Rather, learning (athlete development) occurs as a collaborative process between coach and athlete, intended to empower the athlete.
Laurillard’s Learning Types
Laurillard defines six LTs from an educational viewpoint but which can be translated readily enough into “coach speak”.
Type | Description | Coaching |
---|---|---|
Production | Creating and presenting an output and developing concepts | Match play; games; games sense & TGfU |
Practice | Generating actions and responding to feedback | Drills; gamified drills |
Discussion | Asking questions and sharing ideas | Checking for Understanding; Open team talk; Review |
Collaboration | Working together and negotiating to create a shared output | Teamwork e.g. bowlers creating a plan & field setting; opening batters preparing to face a scenario |
Investigation | Exploring and evaluating information | Unstructured play; game-sense/TGfU; Constraints-Led approaches |
Acquisition | Reading, watching, and listening to texts | Demo, Instruction |
The one I have so far struggled to “translate” is Discussion. The obvious applications (obvious to me) are all a little too coach-led — coach asks questions and waits for responses, which isn’t really a discussion (which should be a two-way exchange of ideas, quite possibly between peers). And, as a fellow coach commented, there can already be too much chat in a coaching session — do we really want to encourage more?
More thought needed on this one.
There is probably more overlap between Practice and Investigation in a coaching context than in teaching (especially if we exclude Blocked practice) — a gamified drill should offer opportunities for the player to investigate alternative techniques and movement solutions, not simply to reproduce the “perfect” model.

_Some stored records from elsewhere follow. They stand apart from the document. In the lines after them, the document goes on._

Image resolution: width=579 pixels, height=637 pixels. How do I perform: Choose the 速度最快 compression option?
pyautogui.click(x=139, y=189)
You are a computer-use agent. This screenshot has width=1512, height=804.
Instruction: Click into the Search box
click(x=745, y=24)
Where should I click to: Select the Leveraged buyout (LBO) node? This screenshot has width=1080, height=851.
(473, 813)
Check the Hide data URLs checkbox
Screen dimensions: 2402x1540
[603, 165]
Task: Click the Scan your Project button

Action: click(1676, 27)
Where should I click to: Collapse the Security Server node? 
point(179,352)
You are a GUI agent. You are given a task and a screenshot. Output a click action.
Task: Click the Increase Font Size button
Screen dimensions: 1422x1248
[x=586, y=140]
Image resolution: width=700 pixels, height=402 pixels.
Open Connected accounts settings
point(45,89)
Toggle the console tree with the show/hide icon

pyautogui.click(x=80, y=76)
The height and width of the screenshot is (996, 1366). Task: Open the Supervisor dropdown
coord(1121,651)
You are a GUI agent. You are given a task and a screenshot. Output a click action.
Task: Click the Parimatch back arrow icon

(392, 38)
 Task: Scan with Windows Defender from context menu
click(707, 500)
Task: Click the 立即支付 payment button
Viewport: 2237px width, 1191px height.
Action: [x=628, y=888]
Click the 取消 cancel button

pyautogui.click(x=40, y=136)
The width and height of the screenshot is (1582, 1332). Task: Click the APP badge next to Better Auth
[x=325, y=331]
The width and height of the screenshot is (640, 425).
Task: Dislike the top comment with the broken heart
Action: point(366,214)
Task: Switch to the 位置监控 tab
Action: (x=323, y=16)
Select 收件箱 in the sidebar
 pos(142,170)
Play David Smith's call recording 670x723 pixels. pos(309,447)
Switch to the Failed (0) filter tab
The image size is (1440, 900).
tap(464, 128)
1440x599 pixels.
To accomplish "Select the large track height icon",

I have tried to re-create a couple of my coaching sessions from a Team Up programme earlier this year into a format that explicitly identifies the relevant LTs, using a Learning Designer tool developed by a team led by Diana Laurillard at the UCL Knowledge Lab.
I haven’t utilised all of the LTs in these sessions, nor is the balance of activities that consistent. I’ll take this as a learning opportunity, at this stage.
And it could certainly be argued that too many of the activities here are actually coach-prescribed.
But I do think it would be beneficial to learning and retention if we were to utilise as many of these LTs as possible.
Not in a single session, to be sure, but over the course of a few sessions, perhaps with time for self reflection and structured “private learning” (AKA “homework”), certainly with opportunities to play the game, whatever it might be?
This could well be the way to go for more athlete-centred learning.
- Before anyone starts telling me how this theory has been discredited…Laurillard’s LTs are not the same as VARK Learning Styles — Visual, Audio, Reading, Kinaesthetic — which have recently received fairly consistent theoretical de-bunking.